======== Selected passage
Skip to content

Releases: soniqo/speech-swift

v0.0.20

04 Jun 16:30
27cef95

Choose a tag to compare

What's Changed

New

  • Nemotron-3.5 ASR Streaming (multilingual) — 40 language-locales, native punctuation and capitalization, cache-aware FastConformer-RNN-T (600 M) on the Apple Neural Engine. New NemotronStreamingASR target. Default model is the CoreML INT8 bundle (612 MB, RTF ≈ 0.07 on M5 Pro). Language is a BCP-47 tag (en-US, de-DE, ja-JP, ...). #294
  • English-only Nemotron bundle still supported through the same target — the runtime introspects the encoder's input description for language_mask and adapts. Older bundles continue to work without code changes. #295

Performance & quality

  • Qwen3-ASR CoreML encoder rebuild — chunked-attention encoder + bench scaffold for cross-engine ASR comparison (Qwen3-ASR, Parakeet TDT, Nemotron, Whisper). #292
  • Parakeet TDT CoreML — default to a single fixed-shape 30 s export (drop EnumeratedShapes) to fix ANE-compile hangs on iOS. #290

Docs

  • CoreML encoder interface description refreshed; M2 Max baselines retired in favour of current M-series numbers. #293

CI

  • CoreML targets pinned to CPU+GPU compute units in CI to avoid ANE-compile hangs. #286 #287 #289

CLI

brew upgrade soniqo/tap/speech

speech transcribe recording.wav --engine nemotron --language en-US
speech transcribe meeting.wav   --engine nemotron --language de-DE
speech transcribe interview.wav --engine nemotron --language ja-JP

--engine nemotron defaults to the multilingual CoreML INT8 bundle from aufklarer/Nemotron-3.5-ASR-Streaming-0.6B-CoreML-INT8 (downloaded on first use, cached under ~/Library/Caches/qwen3-speech/).
================
* _What to work on_
Can you give the speech-swift release notes again from "brew upgrade soniqo/tap/speech" to "cached under ~/Library/Caches/qwen3-speech/).", swapping "interview.wav" for "podcast.wav"? The records come from a separate source.
======== Raw data
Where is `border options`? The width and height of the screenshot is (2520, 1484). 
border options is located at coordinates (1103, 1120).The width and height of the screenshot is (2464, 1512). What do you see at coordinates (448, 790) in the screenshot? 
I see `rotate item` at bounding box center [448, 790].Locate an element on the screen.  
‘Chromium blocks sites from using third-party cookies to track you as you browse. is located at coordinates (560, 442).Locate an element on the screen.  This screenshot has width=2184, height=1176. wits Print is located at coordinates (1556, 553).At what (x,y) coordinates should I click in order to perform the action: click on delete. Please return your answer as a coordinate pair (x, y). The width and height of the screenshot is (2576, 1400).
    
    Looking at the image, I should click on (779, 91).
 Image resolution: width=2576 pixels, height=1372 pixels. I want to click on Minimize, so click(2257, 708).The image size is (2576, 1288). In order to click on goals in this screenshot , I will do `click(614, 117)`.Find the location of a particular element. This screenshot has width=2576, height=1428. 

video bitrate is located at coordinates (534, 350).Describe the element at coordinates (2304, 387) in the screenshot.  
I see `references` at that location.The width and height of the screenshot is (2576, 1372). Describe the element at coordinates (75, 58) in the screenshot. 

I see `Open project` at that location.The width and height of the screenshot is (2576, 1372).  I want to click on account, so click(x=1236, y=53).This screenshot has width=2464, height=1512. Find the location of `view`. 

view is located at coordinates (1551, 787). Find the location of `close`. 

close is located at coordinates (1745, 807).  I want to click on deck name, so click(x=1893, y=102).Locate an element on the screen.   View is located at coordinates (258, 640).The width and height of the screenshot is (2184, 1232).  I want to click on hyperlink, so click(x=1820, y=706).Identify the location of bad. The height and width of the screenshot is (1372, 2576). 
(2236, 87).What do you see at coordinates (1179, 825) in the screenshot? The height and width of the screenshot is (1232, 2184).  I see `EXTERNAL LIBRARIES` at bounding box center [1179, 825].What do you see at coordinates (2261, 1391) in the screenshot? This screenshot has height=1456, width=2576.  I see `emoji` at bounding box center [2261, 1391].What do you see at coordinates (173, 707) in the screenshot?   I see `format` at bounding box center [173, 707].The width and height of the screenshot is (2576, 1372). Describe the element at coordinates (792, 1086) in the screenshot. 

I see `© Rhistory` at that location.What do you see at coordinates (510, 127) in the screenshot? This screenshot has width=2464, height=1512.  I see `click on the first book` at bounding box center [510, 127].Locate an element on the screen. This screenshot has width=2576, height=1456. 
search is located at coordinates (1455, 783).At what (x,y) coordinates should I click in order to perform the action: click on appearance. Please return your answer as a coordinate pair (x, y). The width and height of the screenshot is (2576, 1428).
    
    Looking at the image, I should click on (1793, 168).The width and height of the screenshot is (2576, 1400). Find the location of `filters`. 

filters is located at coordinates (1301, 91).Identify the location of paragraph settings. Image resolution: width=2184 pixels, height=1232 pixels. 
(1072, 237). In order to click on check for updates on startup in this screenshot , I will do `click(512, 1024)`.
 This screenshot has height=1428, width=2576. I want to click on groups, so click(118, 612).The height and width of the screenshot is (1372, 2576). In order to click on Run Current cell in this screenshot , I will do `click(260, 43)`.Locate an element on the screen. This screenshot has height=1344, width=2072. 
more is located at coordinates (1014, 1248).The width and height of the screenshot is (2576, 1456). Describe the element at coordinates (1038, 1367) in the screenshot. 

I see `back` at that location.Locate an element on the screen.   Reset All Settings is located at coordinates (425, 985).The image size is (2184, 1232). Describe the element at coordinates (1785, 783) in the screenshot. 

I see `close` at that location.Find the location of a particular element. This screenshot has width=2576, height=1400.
================
* _Exercise response_
brew upgrade soniqo/tap/speech

speech transcribe recording.wav --engine nemotron --language en-US
speech transcribe meeting.wav   --engine nemotron --language de-DE
speech transcribe podcast.wav --engine nemotron --language ja-JP

--engine nemotron defaults to the multilingual CoreML INT8 bundle from aufklarer/Nemotron-3.5-ASR-Streaming-0.6B-CoreML-INT8 (downloaded on first use, cached under ~/Library/Caches/qwen3-speech/).